• _EXERCISE DESCRIPTION_
Wherever a line in the data below holds "output", copy that line.

------------

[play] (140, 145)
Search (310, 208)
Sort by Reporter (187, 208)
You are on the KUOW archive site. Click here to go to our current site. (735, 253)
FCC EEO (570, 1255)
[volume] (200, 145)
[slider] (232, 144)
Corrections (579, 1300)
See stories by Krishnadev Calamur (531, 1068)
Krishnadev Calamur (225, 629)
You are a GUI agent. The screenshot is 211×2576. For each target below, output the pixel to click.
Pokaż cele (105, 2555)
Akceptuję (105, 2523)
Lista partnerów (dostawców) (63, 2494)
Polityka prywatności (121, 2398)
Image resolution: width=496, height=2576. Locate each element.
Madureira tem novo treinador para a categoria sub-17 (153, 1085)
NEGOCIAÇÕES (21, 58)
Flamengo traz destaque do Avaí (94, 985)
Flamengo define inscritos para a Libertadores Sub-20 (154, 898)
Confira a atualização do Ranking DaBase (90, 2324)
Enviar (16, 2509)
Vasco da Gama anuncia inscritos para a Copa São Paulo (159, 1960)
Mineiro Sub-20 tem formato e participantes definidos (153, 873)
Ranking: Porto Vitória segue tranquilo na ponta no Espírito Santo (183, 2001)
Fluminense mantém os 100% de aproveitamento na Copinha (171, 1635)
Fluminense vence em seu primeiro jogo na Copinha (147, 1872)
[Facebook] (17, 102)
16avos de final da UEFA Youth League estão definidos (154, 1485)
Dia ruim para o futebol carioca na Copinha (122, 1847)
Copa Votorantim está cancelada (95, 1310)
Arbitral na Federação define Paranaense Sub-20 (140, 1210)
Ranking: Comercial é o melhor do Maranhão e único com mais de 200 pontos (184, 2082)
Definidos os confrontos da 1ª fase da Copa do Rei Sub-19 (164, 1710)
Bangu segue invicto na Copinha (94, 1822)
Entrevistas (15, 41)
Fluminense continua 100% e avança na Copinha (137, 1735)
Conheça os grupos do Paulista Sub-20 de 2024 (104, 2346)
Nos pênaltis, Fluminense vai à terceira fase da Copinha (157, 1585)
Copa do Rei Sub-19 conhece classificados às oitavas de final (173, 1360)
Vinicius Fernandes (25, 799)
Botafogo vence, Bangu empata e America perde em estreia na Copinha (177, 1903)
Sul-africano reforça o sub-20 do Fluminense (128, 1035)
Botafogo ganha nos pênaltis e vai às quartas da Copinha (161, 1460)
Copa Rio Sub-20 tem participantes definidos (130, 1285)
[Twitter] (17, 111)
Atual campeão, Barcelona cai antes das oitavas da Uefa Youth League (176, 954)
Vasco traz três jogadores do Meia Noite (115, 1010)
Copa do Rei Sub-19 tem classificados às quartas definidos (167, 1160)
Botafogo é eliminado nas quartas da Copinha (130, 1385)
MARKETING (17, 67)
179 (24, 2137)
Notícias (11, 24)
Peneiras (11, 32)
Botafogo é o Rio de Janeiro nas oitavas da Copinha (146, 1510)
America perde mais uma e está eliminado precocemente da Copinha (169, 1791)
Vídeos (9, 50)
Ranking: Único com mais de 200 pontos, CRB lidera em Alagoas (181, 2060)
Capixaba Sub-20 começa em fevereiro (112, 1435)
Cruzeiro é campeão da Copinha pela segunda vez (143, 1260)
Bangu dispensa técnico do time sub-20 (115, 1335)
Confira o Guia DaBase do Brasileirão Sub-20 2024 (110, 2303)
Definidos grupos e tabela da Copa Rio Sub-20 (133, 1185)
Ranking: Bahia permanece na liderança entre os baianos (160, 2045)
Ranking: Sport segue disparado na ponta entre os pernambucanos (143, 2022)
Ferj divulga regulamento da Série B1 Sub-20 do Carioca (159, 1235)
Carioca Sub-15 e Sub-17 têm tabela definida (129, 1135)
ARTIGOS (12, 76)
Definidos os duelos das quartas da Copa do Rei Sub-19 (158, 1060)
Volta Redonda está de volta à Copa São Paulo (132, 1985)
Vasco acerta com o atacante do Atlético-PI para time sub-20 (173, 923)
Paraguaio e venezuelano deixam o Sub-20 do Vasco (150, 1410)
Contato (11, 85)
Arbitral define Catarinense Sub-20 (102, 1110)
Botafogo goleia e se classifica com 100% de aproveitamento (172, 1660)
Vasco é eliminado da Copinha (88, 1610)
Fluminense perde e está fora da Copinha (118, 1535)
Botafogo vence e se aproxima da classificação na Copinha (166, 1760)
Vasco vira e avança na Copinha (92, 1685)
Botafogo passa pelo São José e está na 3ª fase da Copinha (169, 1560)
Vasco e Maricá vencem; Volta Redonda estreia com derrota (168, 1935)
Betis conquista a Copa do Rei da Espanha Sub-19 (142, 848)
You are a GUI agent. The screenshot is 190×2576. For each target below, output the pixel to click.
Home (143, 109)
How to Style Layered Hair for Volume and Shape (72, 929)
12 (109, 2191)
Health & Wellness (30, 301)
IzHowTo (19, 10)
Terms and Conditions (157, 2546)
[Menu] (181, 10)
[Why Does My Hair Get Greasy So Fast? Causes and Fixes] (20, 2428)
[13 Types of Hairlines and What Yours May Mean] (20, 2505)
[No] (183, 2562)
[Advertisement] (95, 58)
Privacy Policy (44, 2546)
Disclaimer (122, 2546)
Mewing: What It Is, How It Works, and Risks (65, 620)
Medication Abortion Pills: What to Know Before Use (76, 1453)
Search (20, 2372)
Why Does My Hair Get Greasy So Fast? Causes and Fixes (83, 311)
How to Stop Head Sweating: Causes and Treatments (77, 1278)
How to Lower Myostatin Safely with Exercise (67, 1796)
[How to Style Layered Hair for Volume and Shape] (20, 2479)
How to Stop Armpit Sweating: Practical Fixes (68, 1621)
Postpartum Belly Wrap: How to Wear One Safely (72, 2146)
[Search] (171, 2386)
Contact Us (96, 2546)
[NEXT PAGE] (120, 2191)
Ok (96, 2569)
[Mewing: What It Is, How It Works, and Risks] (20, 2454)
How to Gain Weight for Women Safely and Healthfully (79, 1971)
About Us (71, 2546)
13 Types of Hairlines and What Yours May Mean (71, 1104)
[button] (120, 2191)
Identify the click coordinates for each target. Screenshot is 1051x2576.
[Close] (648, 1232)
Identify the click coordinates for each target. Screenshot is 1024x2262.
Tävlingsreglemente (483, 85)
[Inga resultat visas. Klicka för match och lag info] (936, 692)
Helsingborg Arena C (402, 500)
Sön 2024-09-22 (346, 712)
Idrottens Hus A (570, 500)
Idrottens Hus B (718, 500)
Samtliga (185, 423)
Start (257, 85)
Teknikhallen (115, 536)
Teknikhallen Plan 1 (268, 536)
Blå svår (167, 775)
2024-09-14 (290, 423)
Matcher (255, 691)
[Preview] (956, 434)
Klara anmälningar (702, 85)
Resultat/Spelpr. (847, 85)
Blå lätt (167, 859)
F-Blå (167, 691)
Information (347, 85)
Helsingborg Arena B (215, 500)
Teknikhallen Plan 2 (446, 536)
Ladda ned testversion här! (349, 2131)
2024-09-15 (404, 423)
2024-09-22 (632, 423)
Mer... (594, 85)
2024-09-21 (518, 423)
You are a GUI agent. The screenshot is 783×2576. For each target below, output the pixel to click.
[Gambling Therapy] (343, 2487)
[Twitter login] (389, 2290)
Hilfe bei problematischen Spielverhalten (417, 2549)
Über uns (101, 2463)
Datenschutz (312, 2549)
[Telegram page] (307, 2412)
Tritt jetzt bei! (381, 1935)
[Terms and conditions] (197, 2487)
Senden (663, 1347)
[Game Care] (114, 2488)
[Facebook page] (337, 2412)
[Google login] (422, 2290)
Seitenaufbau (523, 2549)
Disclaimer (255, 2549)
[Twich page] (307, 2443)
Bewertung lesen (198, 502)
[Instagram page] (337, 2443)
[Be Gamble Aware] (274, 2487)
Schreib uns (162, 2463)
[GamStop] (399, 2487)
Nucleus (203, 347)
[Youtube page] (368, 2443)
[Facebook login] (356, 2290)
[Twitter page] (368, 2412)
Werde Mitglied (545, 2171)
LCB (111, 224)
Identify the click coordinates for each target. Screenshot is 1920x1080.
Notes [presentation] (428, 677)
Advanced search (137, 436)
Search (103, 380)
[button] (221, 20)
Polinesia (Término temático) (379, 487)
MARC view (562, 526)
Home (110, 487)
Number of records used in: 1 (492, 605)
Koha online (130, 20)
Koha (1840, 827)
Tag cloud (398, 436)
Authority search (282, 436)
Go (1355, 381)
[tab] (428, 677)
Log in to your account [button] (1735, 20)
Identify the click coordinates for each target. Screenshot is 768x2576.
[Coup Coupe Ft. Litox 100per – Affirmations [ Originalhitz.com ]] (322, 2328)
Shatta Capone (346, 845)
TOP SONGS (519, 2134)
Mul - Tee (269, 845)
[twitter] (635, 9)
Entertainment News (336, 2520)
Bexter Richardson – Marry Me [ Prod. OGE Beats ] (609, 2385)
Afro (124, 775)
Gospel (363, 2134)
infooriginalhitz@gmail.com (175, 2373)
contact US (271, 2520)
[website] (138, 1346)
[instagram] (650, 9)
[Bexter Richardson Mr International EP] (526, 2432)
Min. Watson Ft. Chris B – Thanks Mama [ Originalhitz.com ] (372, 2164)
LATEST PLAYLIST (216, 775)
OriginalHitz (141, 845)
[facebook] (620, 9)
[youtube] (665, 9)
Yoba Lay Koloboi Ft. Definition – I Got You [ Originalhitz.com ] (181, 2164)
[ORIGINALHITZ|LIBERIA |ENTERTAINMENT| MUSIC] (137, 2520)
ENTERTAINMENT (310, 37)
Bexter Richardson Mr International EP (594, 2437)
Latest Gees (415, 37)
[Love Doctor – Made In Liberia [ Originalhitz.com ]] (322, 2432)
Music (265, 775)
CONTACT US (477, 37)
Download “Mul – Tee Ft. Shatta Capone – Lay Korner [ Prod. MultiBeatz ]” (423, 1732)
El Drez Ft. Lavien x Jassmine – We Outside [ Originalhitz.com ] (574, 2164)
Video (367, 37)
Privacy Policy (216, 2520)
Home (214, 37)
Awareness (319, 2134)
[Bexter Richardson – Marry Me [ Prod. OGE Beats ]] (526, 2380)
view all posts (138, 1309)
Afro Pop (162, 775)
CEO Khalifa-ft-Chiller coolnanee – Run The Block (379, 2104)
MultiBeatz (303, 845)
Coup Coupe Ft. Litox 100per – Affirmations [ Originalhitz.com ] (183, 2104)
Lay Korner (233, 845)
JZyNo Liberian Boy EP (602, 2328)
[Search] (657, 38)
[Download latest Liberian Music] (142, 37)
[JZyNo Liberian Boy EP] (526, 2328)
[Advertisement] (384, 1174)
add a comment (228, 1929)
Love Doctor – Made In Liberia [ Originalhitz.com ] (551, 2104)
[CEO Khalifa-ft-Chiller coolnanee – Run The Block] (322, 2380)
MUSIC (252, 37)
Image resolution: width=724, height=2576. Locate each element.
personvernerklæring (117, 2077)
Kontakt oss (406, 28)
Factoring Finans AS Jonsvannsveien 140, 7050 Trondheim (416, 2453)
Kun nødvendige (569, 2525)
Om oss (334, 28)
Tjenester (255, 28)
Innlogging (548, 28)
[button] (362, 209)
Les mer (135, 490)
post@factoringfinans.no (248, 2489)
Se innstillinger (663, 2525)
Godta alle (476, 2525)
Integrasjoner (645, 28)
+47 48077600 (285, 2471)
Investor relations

------------

• _RESPONSE TO THIS TASK_
You are a GUI agent. The screenshot is 211×2576. For each target below, output the pixel to click.
You are a GUI agent. The screenshot is 190×2576. For each target below, output the pixel to click.
You are a GUI agent. The screenshot is 783×2576. For each target below, output the pixel to click.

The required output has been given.